U.S. Secretary of State Mike Pompeo had announced that Hong Kong would lose its privileges last week, days after China began its legislative session with the introduction of a bill that bans secessionist activity in the territory. Though China made the bill official last Thursday, its text is still not public. Likewise the United States has not released a specific timetable on its planned sanctions, which put billions in trade dollars on the line.

Because it is considered autonomous from China’s Communist government, Hong Kong has enjoyed special trade and economic relations with global partners since 1997, a position that has spared the territory a great deal of fallout in the U.S.-China trade war.

China’s Feng emphasized Thursday, however, that Hong Kong’s special trading status is recognized by all WTO members and does not solely depend on the U.S.

He said Hong Kong’s financial market is “running smoothly” and that Trump’s move would “not harm the interests of foreign investors.”

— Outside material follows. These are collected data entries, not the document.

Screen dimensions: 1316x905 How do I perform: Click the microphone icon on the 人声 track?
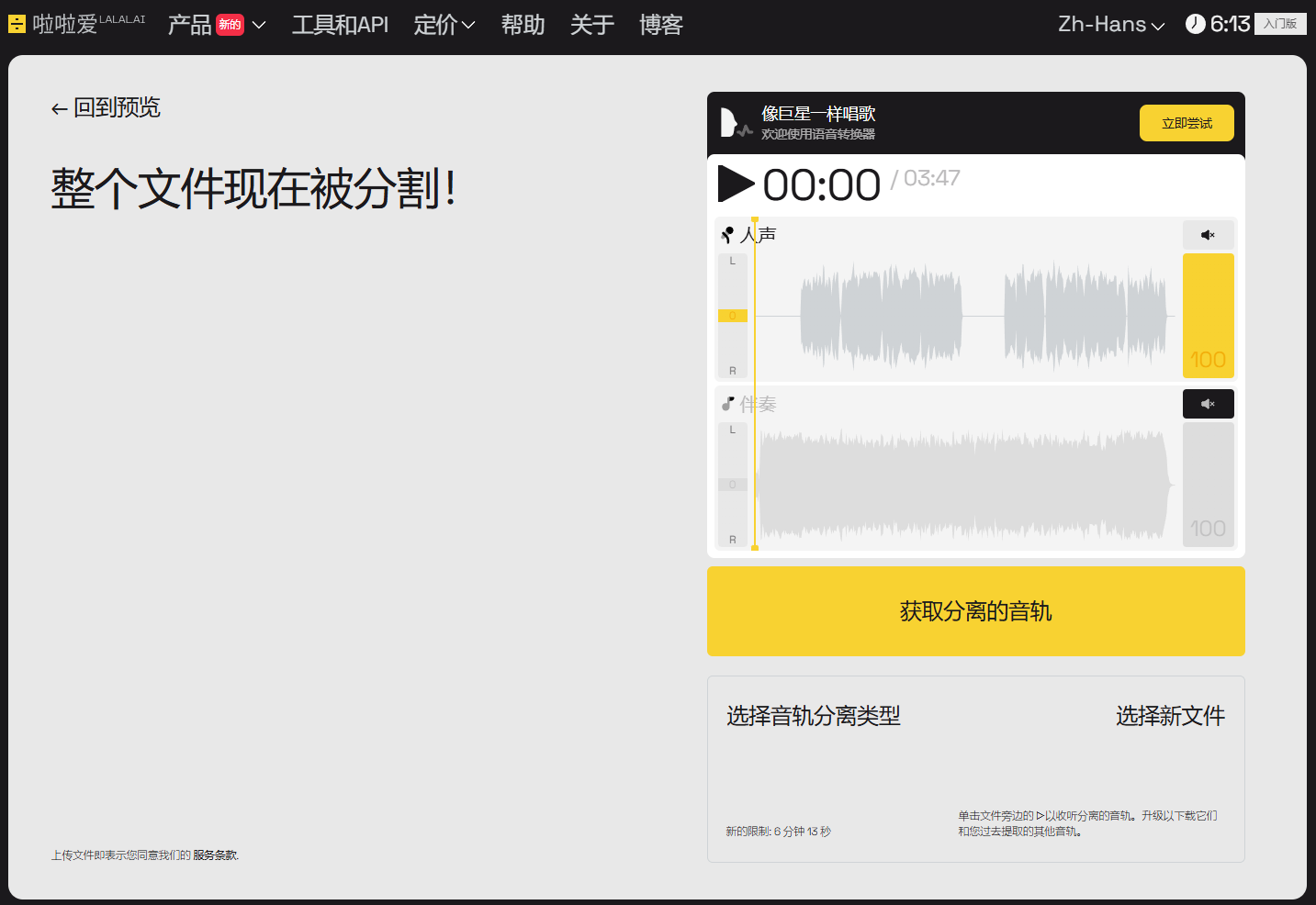[x=727, y=234]
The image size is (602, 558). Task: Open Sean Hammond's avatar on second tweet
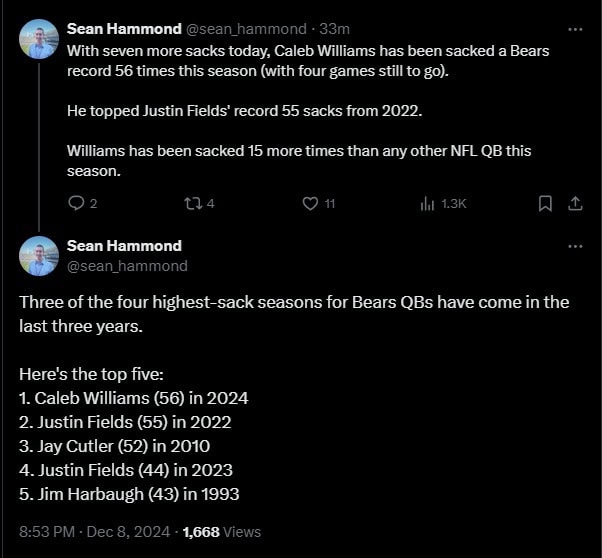(39, 256)
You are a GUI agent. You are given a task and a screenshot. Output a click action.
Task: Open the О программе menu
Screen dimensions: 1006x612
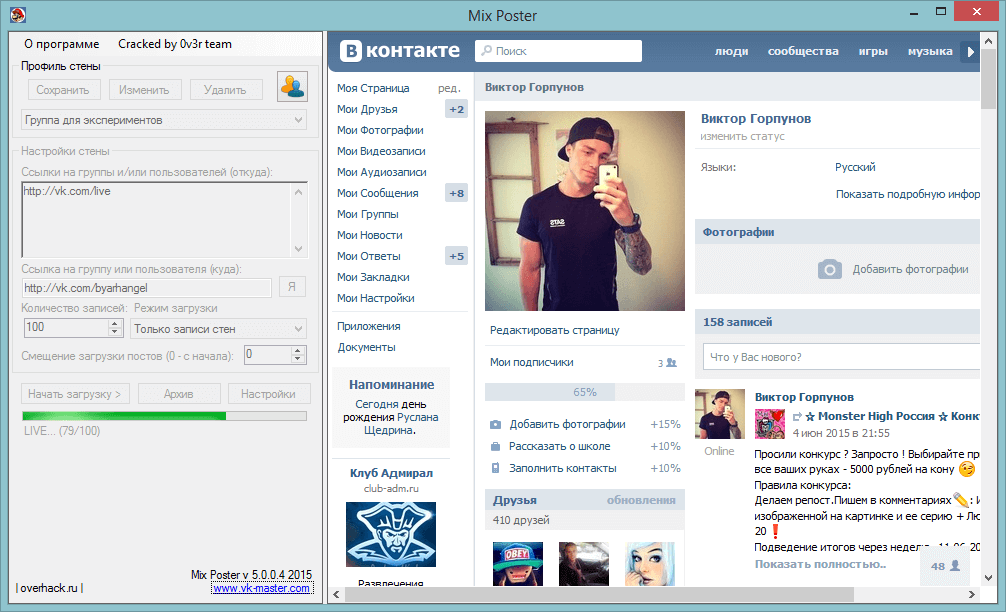61,44
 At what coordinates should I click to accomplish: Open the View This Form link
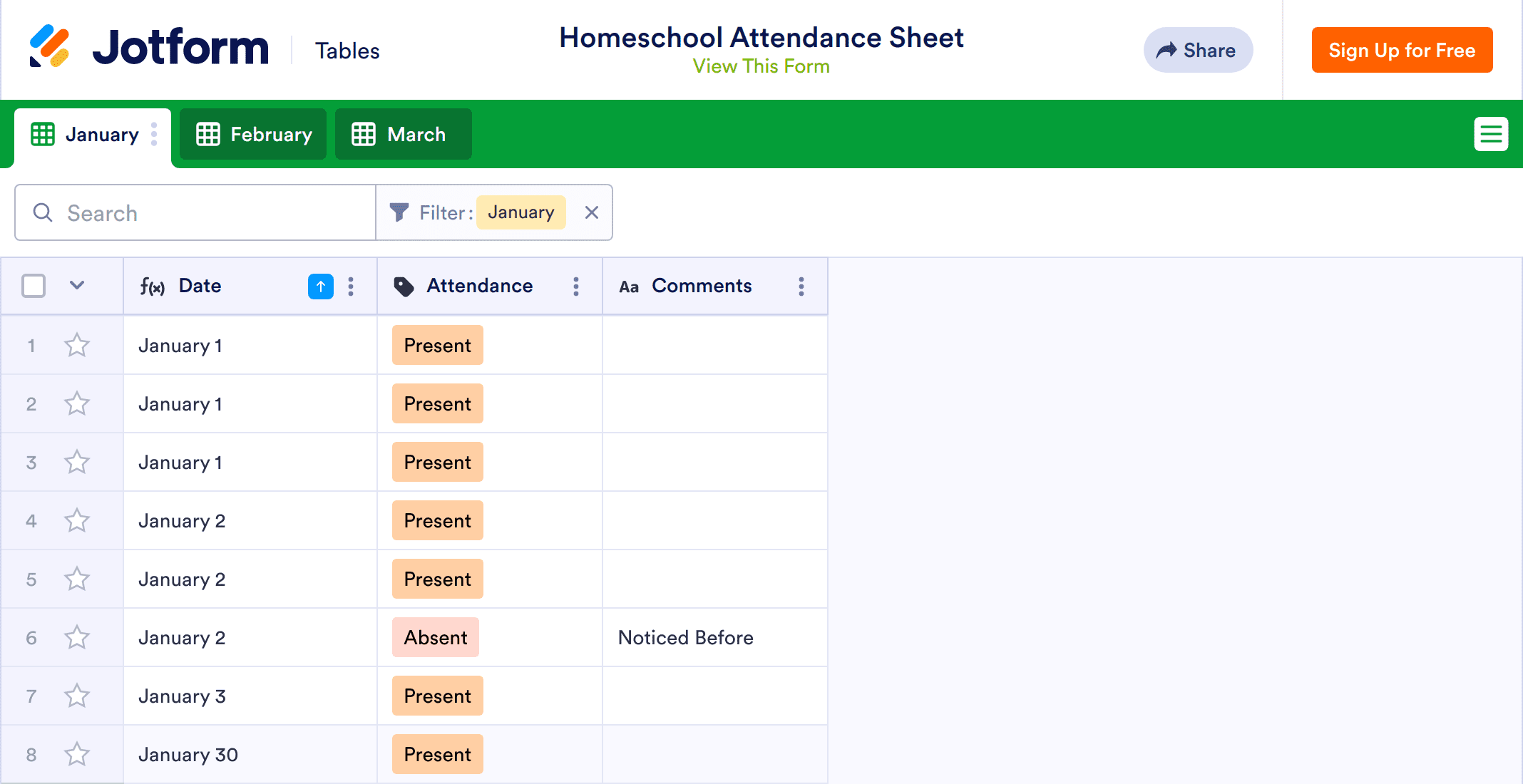tap(761, 66)
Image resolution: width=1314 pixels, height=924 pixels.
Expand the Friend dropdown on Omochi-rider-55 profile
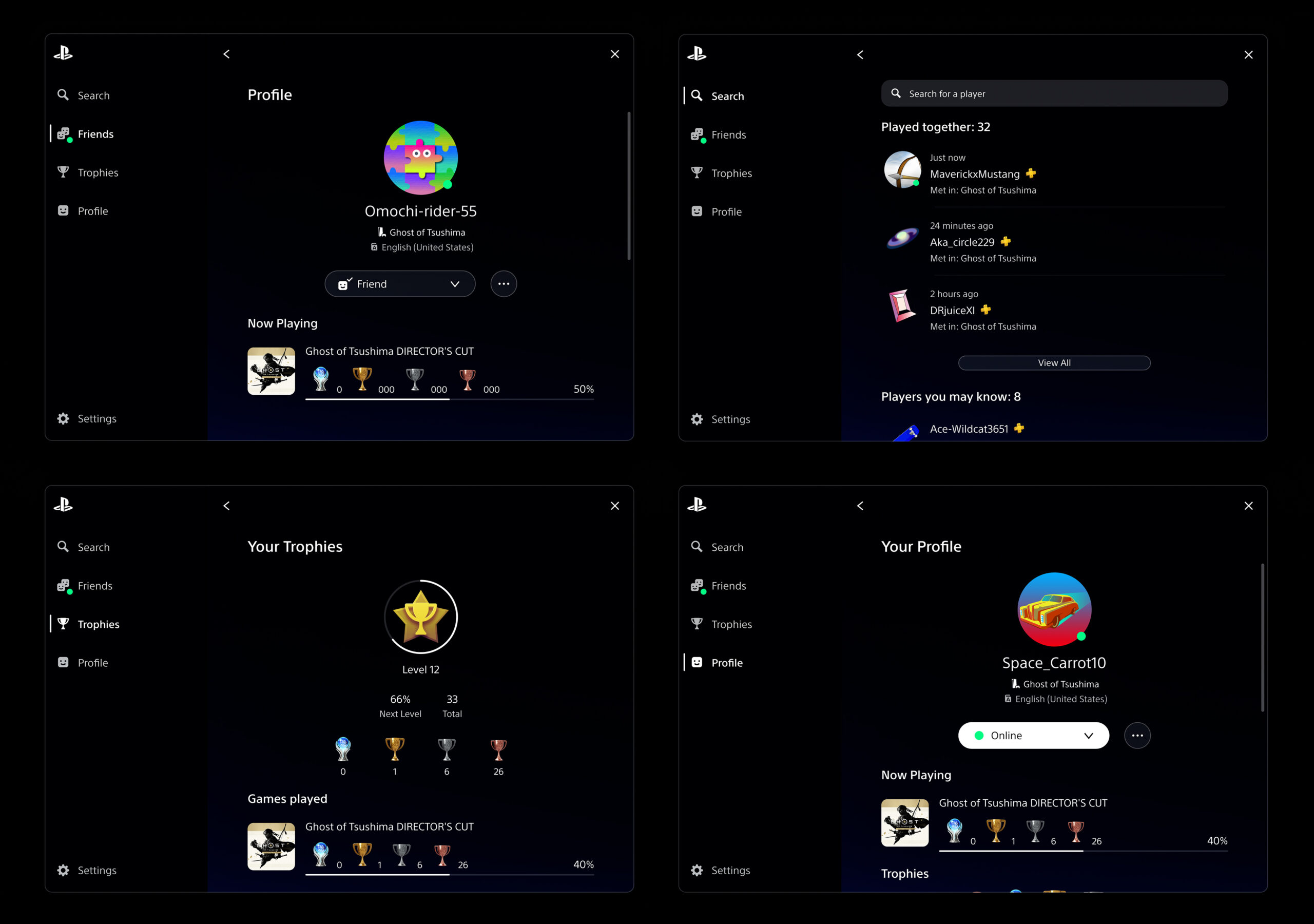(x=455, y=284)
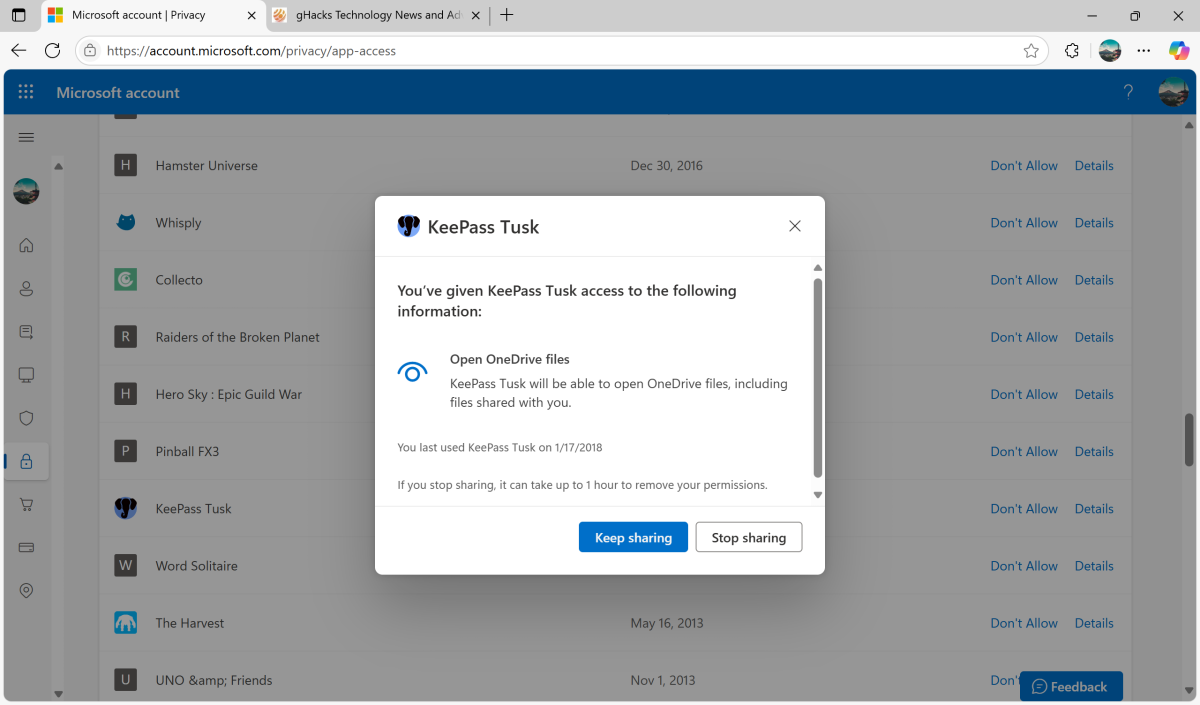Open the app launcher grid icon
Viewport: 1200px width, 705px height.
[x=26, y=91]
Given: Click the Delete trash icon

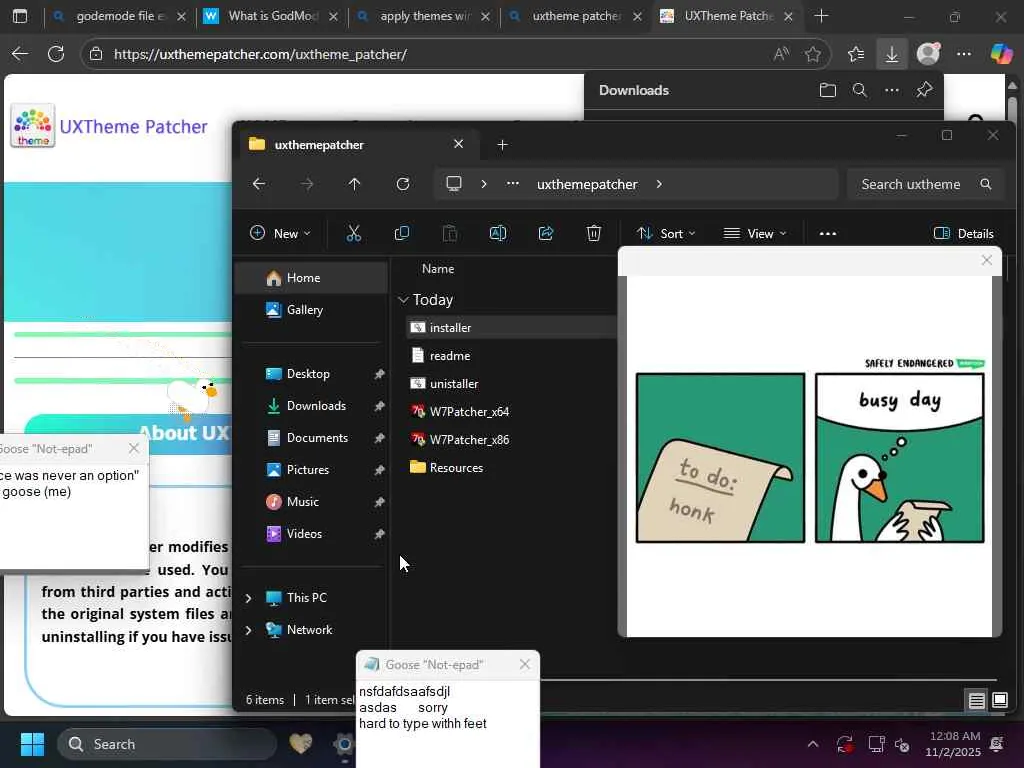Looking at the screenshot, I should point(594,233).
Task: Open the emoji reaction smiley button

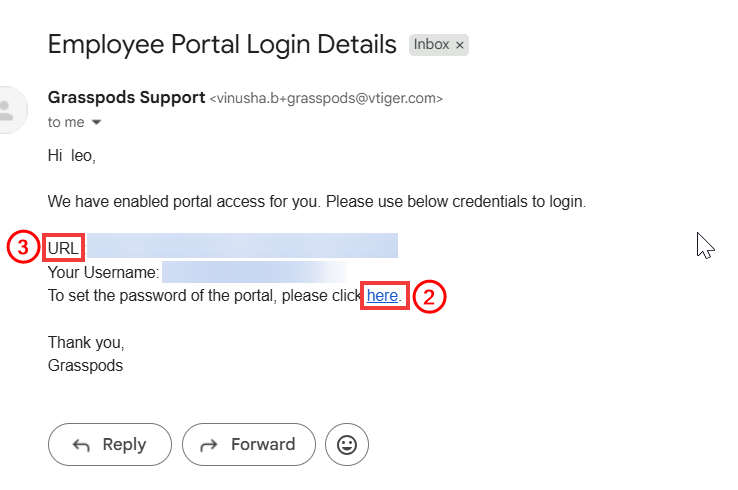Action: (x=347, y=444)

Coinciding with global coronavirus pandemic, however, Hong Kong’s loss of special status would ramp up the countries’ trade war, further rattling investors.

Several Republican senators have endorsed Trump’s sanctions.

“The United States stands with the people of Hong Kong,” Republican Senator Scott Perry of Pennsylvania tweeted on May 28. “@SecPompeo was right to declare Hong Kong no longer autonomous from China. The CCP continues to violate the freedoms and independence of HK and many others. China should face sanctions already authorized by US law.”

In Colorado, Republican Senator Cory Gardner has used the situation to push a defense bill he’d penned.

“My language calls for a ‘fundamental re-evaluation of the special treatment of Hong Kong under the Hong Kong Policy Act of 1992’ if Beijing fails to live up to its commitments to preserve Hong Kong’s autonomy and respect for the rights of Hong Kongers,” he tweeted May 27.